2017年3月3日 最低限必要な水を確保 リスク管理型の安定供給に向けた水資源開発

国土交通省は22日、国土審議会長に対して昨年12月に諮問した「リスク管理型の安定供給に向けた水資源開発計画のあり方について」に対する答水供給を巡るリスクに対応するための計画について、水供給に影響が大きいリスクへの対応をあげ、これまでのフルプランが水需給バランスの確保を目指してきたことに加えて、地震等の大規模災害、水インフラの老朽化に伴う大規模な事故、危機的な渇水等発生頻度は低いものの水供給に影響の大きいリスクに対しても最低限必要な水を確保することを新たな供給の目標にするよう求めた。

水供給の安全度を総合的に確保するための計画については、新たなフルプランのあり方として、需要主導型の水資源開発からの転換、地域の実情に即した安定的な水利用、水需給バランスの総合的な点検をあげている。

このうち、需要主導型の水資源開発からの転換では、水資源開発施設の整備が進展する一方で水需要の増加がおおむね収束し、水系全体でみれば水需給バランスがおおむね確保されつつある現状を踏まえると、現行フルプランと同様に、新たな水資源開発を必要とする「定量的な供給目標量」を設定する意義は薄いとの考えを示した。

地域の実情に即した安定的な水利用では、水資源開発推計体系では水需給バランスが確保されつつあるものの、河川ごと、個別の施設ごとや利水者ごとに見た場合には水供給の安全度が一様ではなく、依然として渇水や不安定取水などが残る状況を踏まえて、現行フルプランの供給目標である「地域の実情に即して安定的な水利用を可能にする」ための取組をより一層推進する必要があるとしている。

水需給バランスの総合的な点検では、リスク管理型の水の安定供給の実現に向けて、起こりうる渇水のリスクを幅広に想定して対応策を検討する必要があるため、需要と供給の両面に存在する不確定要素を考慮して需要量見込みと供給可能量を示し、水需給バランスを総合的に評価するとともに、水需給バランスは定期的に点検を行い、対応策の見直しに反映するよう求めた。

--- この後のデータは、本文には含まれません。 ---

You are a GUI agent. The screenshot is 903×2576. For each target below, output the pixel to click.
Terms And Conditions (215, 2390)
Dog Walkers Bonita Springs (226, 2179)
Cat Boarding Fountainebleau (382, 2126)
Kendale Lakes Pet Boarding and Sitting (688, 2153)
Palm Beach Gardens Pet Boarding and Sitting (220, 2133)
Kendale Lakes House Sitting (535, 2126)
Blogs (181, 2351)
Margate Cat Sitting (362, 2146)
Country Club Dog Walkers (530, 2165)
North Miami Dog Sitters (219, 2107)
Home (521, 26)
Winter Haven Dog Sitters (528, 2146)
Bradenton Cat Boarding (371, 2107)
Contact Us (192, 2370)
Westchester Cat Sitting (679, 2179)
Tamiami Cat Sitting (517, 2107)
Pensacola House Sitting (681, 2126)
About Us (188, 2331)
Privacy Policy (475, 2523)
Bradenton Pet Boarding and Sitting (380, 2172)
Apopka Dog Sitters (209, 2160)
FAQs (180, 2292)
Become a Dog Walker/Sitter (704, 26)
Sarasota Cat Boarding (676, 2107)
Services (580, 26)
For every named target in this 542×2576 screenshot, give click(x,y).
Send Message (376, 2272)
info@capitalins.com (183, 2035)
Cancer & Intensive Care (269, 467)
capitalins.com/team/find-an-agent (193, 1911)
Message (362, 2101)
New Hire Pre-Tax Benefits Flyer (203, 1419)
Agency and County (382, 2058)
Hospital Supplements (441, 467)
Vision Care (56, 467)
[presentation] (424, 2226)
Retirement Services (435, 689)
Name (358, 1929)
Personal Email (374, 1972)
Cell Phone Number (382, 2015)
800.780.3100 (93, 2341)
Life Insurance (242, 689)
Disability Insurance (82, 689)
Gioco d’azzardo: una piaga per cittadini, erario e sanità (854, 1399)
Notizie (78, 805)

また、定期的な点検では、実際に発生した渇水を対象に、フルプランに基づいて整備した施設や整備中の施設による効果を検証することが必要としている。

既存施設の徹底活用を基本戦略とする計画では、既存施設の徹底活用、改変事業群の包括掲上を新たなフルプランのあり方として掲げている。

このうち、既存施設の徹底活用では、既存施設の老朽化が急速に進む中、限られた財源で長寿命化対策を計画的に進めながら地震等の大規模災害、水インフラの老朽化に伴う大規模な事故、危機的な渇水等の危機時も含めて水の安定供給を確保していくために、既存施設の徹底活用を施設整備の基本戦略にする必要があるとの考えを示した。

改築事業群の包括掲上では、ストックマネジメントの考え方に基づく既存施設の長寿命化対策を機動的に展開していくためには、必要な手続きをできるだけ簡素化することが重要であるため、従来のように各改築事業を個別に掲上せずに、今後予定される改築事業群を包括的に掲上することなどを検討する必要があるとしている。

その一方で、次期フルプランの策定に当たっての留意点として、危機時において必要な水を確保するための施策の展開、水供給の安全度を確保するための施策の展開、水需給バランスの評価などを求めている。